Marquardt employs the same method that was used in 2009 during Israel's Cast Lead operation, during which the Israeli operation was portrayed as indiscriminate. The accusation of indiscriminate Israeli attacks was reinforced by repeating the casualty claims provided by Hamas-aligned sources. While the Israelis provided figures indicating most of the casualties were militants associated with Hamas or other terrorist groups, Palestinian sources categorized the casualties as overwhelmingly civilians and dramatised that claim by escorting compliant journalists on tours of hospitals filled with badly hurt and dead children and infants. The fact that even lists of fatalities compiled by Palestinian sources disclosed that 3/4 of the fatalities were young men between the ages of 16-40 did not raise suspicions among many correspondents about the composition of the fatalities.
More than a year after the Cast Lead operation was concluded, long after the journalists had moved on and reports condemning Israel for indiscriminately bombarding civilian areas had been published and disseminated by groups like Amnesty International and Human Rights Watch, comments by Fathi Hamad, a senior Hamas official, corroborated the Israeli figures (AFP, Nov. 1, 2010).
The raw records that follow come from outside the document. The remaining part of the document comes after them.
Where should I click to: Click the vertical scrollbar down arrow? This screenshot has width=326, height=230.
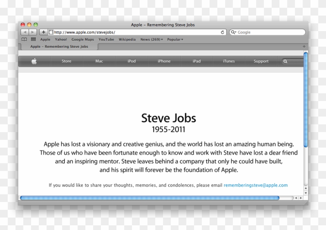coord(306,193)

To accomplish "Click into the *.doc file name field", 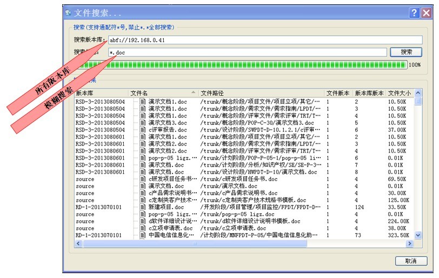I will click(x=247, y=52).
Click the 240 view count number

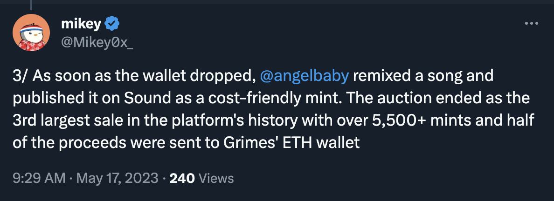tap(182, 178)
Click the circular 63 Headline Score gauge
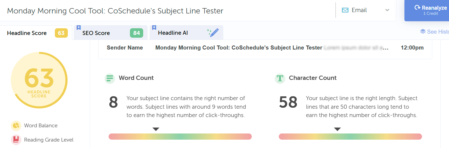This screenshot has height=148, width=449. [39, 80]
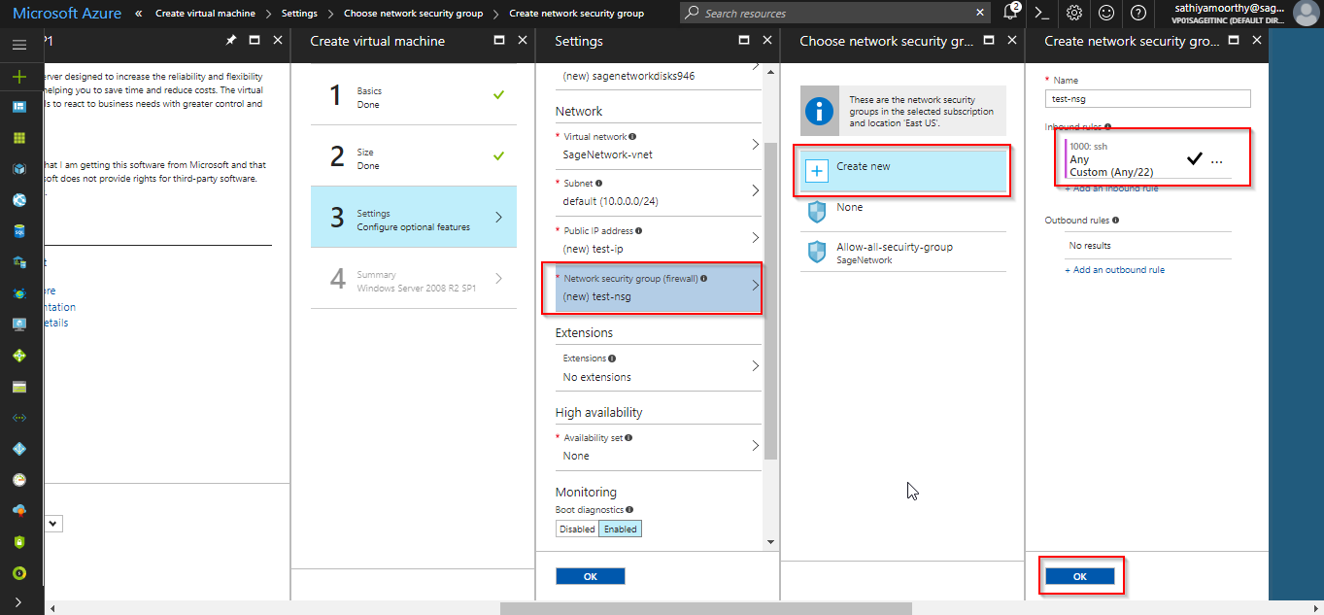
Task: Expand the left sidebar with bottom chevron
Action: (x=19, y=602)
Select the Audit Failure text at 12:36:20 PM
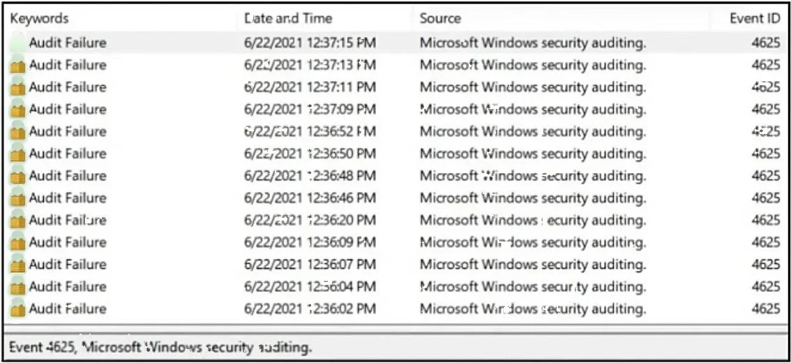The image size is (791, 363). (x=68, y=220)
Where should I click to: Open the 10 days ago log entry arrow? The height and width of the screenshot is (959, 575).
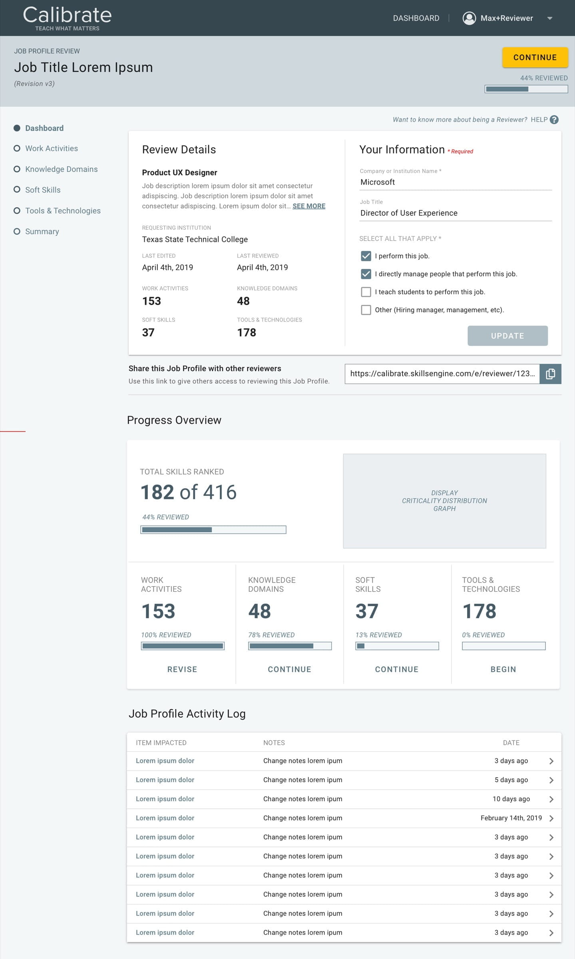(x=551, y=799)
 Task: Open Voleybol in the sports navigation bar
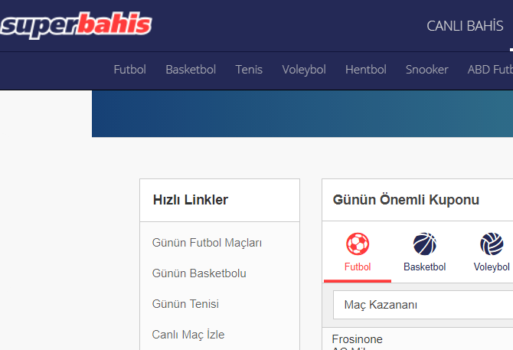304,70
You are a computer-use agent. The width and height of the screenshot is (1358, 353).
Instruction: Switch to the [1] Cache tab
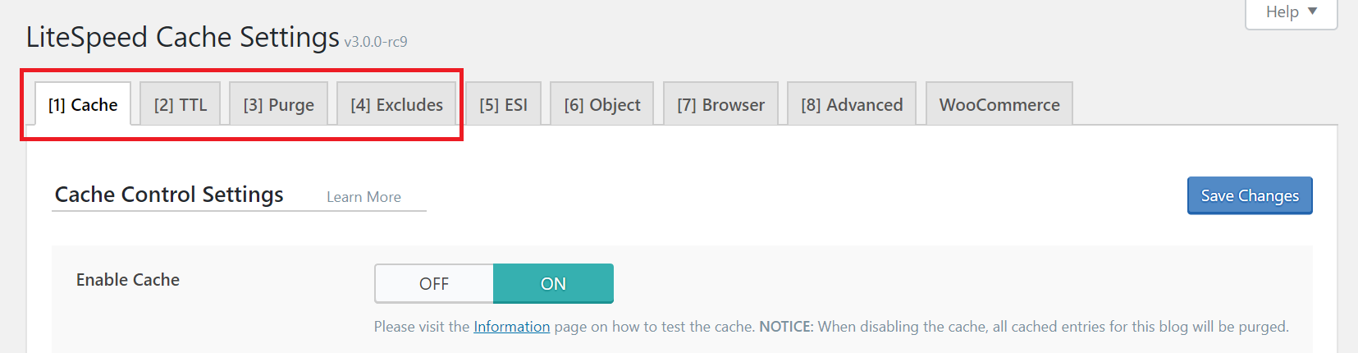point(83,104)
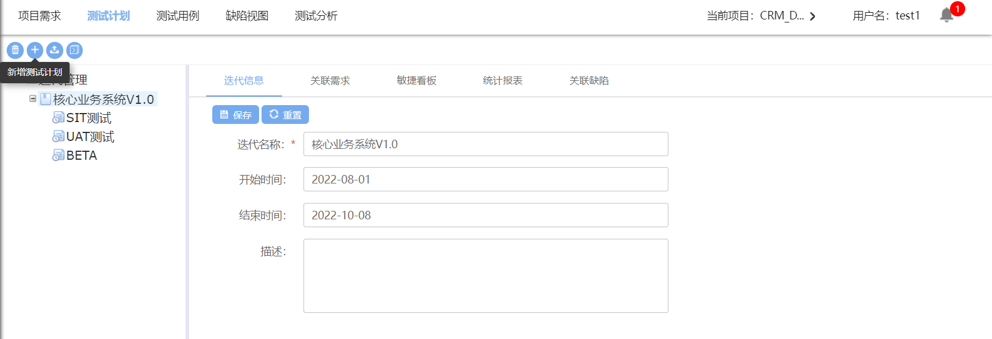Select 核心业务系统V1.0 in the tree
The height and width of the screenshot is (339, 992).
(x=103, y=99)
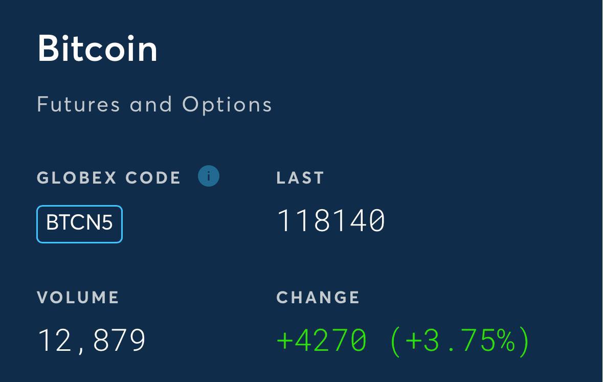
Task: Select the volume figure 12,879
Action: (92, 341)
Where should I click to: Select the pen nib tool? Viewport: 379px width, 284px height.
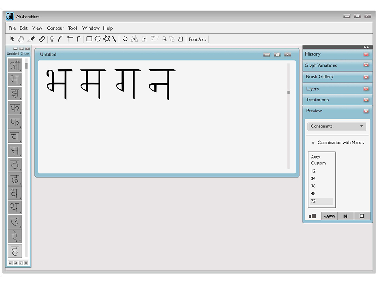52,39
Is more accurate and agenda-free coverage and commentary possible? Contrast vanden Heuvel's and Amanpour's accounts with that of Raheem Kassam
on BBC. At 1:50 of the linked video, Kassam established that although many many are trying to claim Israel started this round of violence, it was Hamas that started it. At 2:53 of the video the BBC host repeats this point. Kassam also states a crucial fact that vanden Hueval and Amanpour avoid: In the last decade some 13,000 rockets have been fired by Hamas and other terrorist groups in Gaza into Israel. Rather than portraying Israeli Prime Minister Netanyahu as a warmonger and schemer using the attack on Gaza as a ploy to boost his political standing prior to an election, Kassam's information might raise the question why it took so long to act?